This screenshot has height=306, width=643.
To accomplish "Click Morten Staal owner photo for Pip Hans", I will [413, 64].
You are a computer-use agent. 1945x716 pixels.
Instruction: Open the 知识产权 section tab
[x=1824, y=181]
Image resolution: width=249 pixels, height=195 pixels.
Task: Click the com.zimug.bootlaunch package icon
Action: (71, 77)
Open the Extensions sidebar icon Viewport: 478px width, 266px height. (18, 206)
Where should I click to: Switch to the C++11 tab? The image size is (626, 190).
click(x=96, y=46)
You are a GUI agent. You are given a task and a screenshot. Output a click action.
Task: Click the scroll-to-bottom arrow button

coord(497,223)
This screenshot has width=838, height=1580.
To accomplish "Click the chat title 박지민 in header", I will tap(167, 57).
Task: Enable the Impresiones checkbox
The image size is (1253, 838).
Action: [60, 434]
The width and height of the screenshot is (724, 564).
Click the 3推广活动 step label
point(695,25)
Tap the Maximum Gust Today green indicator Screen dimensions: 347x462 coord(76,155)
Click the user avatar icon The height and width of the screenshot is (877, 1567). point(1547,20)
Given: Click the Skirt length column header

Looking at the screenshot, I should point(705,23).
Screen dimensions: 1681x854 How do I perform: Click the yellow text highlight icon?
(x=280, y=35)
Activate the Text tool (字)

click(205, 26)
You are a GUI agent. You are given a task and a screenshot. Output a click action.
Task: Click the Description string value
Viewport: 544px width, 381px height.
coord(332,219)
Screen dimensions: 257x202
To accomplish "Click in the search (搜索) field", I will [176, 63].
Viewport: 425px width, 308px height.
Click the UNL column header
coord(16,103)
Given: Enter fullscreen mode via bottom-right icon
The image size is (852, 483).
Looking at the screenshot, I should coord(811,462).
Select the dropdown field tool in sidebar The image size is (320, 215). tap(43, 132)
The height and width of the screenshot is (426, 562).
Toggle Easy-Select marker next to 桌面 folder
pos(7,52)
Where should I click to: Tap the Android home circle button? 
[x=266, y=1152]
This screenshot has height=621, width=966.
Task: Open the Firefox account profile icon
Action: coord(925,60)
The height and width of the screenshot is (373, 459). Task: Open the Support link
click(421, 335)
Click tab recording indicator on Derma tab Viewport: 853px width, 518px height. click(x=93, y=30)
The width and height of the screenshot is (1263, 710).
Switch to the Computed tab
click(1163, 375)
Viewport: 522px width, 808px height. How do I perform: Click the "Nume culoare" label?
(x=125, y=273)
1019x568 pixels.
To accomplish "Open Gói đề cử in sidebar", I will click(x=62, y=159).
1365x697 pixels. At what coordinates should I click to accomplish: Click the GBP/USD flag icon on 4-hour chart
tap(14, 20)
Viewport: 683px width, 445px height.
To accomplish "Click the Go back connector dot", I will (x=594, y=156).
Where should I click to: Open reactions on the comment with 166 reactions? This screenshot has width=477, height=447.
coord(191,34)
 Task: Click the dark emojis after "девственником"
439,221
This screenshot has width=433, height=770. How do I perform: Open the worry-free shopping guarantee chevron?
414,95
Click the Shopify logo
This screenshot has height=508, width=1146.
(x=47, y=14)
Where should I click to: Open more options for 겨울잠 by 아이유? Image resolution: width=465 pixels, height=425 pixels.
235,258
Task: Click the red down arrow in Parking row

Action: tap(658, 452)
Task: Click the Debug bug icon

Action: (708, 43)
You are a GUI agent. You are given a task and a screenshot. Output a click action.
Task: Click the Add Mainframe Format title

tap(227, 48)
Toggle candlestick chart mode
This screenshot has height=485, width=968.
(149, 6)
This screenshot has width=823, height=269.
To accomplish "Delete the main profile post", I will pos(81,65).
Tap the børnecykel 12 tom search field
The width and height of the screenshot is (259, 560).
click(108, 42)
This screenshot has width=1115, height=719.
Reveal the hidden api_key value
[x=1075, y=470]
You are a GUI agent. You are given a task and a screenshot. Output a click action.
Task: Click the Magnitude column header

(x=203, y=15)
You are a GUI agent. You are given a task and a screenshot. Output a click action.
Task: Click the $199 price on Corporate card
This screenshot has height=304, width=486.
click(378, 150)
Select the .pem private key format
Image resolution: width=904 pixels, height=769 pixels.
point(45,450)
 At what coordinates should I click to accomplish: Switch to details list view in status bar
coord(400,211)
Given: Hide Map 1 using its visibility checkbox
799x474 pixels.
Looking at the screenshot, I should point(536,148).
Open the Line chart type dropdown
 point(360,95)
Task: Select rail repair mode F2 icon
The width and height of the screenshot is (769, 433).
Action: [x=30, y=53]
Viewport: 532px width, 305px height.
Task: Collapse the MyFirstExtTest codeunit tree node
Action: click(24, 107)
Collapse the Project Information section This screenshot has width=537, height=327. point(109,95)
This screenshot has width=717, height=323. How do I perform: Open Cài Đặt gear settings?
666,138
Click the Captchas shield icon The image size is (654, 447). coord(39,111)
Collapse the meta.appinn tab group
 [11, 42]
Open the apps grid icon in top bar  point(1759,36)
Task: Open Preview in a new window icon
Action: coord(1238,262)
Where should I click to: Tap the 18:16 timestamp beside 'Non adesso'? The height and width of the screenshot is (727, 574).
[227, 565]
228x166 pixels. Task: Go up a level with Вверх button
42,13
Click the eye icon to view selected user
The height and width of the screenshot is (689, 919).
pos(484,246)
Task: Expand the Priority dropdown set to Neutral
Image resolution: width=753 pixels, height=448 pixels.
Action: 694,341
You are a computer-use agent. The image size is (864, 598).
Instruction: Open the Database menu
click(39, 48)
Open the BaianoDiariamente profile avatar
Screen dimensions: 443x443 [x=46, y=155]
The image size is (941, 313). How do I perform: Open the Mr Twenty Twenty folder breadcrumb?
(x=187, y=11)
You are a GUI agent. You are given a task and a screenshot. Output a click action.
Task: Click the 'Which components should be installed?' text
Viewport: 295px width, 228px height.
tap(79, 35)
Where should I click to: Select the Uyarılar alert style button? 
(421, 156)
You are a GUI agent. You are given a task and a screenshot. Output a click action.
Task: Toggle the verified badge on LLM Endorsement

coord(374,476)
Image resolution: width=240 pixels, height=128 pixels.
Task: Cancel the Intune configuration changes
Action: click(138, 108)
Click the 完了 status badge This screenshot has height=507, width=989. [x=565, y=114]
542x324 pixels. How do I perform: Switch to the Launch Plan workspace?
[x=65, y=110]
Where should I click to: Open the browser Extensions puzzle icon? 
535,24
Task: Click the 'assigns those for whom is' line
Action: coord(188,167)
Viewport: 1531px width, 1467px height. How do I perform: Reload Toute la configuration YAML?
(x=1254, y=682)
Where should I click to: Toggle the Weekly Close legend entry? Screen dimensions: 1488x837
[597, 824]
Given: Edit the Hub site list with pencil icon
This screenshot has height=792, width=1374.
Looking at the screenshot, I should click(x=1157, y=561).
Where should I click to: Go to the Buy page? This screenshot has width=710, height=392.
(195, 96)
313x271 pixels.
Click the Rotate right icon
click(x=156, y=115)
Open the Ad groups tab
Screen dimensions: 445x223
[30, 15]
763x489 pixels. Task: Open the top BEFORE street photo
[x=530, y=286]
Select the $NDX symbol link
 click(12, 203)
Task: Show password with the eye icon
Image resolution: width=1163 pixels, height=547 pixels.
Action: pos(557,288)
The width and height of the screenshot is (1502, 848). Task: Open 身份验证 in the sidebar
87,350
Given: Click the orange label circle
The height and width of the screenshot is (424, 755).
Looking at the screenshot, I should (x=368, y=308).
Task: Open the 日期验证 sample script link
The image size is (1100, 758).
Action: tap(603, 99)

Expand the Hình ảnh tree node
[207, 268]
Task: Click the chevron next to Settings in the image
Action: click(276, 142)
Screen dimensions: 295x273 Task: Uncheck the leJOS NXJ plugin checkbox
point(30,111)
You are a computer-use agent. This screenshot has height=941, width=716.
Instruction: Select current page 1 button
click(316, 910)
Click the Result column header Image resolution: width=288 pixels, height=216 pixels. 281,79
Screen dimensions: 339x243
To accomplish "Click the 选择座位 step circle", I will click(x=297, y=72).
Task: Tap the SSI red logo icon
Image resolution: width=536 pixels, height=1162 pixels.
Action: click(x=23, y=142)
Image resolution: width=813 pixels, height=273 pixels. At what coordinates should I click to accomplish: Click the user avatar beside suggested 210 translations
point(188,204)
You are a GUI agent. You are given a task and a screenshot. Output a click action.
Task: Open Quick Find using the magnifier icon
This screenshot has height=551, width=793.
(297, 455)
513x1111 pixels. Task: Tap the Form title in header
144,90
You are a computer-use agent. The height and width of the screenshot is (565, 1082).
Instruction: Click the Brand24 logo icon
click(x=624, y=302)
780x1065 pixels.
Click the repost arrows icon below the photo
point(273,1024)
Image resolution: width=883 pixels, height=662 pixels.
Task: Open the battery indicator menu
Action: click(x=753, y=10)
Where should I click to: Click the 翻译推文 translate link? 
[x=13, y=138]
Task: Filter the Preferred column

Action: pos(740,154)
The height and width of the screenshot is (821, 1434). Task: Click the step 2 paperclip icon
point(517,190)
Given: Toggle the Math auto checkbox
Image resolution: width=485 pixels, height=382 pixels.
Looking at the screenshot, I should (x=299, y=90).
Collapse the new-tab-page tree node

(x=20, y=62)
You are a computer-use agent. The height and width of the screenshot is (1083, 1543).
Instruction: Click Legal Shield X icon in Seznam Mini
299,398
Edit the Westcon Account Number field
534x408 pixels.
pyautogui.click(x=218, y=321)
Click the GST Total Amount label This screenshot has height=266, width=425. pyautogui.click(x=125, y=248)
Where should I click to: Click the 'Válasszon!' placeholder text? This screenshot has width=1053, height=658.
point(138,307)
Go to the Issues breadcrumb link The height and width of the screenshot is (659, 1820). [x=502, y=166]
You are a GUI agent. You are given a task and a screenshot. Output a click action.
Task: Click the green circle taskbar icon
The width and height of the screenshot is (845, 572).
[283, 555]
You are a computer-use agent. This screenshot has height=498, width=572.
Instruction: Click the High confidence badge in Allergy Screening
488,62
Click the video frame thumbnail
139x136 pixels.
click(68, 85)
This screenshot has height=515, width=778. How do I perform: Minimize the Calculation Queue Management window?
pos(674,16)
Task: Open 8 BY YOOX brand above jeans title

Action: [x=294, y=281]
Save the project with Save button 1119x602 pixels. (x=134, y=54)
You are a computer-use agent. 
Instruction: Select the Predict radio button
.....
» **EXERCISE AIM**:
Reproduce the lines of the records verbatim, everything from the line containing "Where should I click to: Tap the Android" down to the line containing "will click(x=62, y=159).", both included.

» **FULL RESPONSE**:
Where should I click to: Tap the Android home circle button? 
[x=266, y=1152]
This screenshot has height=621, width=966.
Task: Open the Firefox account profile icon
Action: coord(925,60)
The height and width of the screenshot is (373, 459). Task: Open the Support link
click(421, 335)
Click tab recording indicator on Derma tab Viewport: 853px width, 518px height. click(x=93, y=30)
The width and height of the screenshot is (1263, 710).
Switch to the Computed tab
click(1163, 375)
Viewport: 522px width, 808px height. How do I perform: Click the "Nume culoare" label?
(x=125, y=273)
1019x568 pixels.
To accomplish "Open Gói đề cử in sidebar", I will click(x=62, y=159).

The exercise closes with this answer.